**What is expected**
Extract every line of the records that contains the word "microphone", and list those lines.

**Data supplied**
+ + + +
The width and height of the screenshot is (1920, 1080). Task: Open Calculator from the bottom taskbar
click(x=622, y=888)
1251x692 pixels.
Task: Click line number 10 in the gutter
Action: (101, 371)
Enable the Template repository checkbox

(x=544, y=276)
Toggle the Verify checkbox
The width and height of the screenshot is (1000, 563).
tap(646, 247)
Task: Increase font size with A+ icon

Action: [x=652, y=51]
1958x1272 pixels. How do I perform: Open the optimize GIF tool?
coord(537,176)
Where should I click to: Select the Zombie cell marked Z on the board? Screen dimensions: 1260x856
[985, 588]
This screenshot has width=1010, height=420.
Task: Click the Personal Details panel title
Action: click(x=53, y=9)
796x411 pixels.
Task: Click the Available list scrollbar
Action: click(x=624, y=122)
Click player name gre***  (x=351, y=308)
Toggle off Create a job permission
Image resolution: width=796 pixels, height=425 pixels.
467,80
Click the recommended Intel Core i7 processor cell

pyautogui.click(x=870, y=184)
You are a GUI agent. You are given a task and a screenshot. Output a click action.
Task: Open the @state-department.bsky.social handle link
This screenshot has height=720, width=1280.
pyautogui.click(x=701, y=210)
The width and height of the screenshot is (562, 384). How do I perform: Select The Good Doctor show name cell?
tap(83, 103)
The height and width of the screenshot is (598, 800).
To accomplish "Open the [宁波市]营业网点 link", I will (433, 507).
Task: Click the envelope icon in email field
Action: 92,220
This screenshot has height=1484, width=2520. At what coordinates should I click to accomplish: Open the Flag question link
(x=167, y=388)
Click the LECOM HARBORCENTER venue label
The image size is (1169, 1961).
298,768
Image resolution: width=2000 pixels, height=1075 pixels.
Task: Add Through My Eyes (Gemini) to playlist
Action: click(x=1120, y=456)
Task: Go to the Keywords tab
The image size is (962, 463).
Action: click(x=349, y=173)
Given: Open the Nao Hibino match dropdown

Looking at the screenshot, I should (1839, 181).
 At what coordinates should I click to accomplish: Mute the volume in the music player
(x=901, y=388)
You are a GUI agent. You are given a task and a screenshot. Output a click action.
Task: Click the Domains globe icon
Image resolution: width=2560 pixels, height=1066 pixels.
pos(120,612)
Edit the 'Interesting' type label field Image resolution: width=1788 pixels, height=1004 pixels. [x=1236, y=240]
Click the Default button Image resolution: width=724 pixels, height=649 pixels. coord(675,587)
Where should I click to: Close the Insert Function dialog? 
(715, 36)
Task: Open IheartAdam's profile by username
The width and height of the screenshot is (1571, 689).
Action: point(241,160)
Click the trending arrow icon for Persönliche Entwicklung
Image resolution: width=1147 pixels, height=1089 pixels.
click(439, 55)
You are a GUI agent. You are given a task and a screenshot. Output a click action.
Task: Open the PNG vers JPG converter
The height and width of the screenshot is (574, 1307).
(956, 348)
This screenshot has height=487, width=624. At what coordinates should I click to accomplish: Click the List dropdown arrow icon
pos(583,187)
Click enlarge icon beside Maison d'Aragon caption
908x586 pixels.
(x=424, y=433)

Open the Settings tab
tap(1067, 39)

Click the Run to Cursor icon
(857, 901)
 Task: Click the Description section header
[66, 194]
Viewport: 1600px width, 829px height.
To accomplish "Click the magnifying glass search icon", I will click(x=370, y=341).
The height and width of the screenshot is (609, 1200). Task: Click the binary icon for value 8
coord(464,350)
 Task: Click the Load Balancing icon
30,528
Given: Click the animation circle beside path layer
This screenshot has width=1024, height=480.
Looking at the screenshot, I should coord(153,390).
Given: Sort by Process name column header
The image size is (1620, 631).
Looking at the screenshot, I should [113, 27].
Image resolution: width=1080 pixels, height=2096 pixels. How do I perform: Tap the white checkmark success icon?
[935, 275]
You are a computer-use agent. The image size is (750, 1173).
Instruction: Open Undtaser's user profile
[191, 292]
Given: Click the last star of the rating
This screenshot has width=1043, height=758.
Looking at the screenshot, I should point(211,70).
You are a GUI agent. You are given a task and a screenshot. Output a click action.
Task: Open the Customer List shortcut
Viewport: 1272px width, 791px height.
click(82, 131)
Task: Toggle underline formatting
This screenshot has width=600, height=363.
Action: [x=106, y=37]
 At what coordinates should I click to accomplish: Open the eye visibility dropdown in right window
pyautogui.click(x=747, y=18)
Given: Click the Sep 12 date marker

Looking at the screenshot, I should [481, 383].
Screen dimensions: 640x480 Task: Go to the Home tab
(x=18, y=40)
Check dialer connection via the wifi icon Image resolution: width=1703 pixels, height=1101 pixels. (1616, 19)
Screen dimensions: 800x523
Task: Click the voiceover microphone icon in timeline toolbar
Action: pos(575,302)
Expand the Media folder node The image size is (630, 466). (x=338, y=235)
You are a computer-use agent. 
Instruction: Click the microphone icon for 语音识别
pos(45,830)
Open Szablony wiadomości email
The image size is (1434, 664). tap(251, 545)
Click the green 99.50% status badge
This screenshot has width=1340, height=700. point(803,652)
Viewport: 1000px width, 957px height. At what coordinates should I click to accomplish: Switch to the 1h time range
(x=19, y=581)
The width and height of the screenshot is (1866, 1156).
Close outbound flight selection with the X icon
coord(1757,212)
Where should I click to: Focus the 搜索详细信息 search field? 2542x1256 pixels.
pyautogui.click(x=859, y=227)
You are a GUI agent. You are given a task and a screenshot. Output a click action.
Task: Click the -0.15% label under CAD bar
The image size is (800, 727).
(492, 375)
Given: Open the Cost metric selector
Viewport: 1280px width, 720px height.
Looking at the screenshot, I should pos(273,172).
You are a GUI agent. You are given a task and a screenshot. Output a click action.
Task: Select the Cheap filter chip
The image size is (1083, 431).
+ + + +
**Response to this exercise**
Task: Click the voiceover microphone icon in timeline toolbar
Instruction: Click the microphone icon for 语音识别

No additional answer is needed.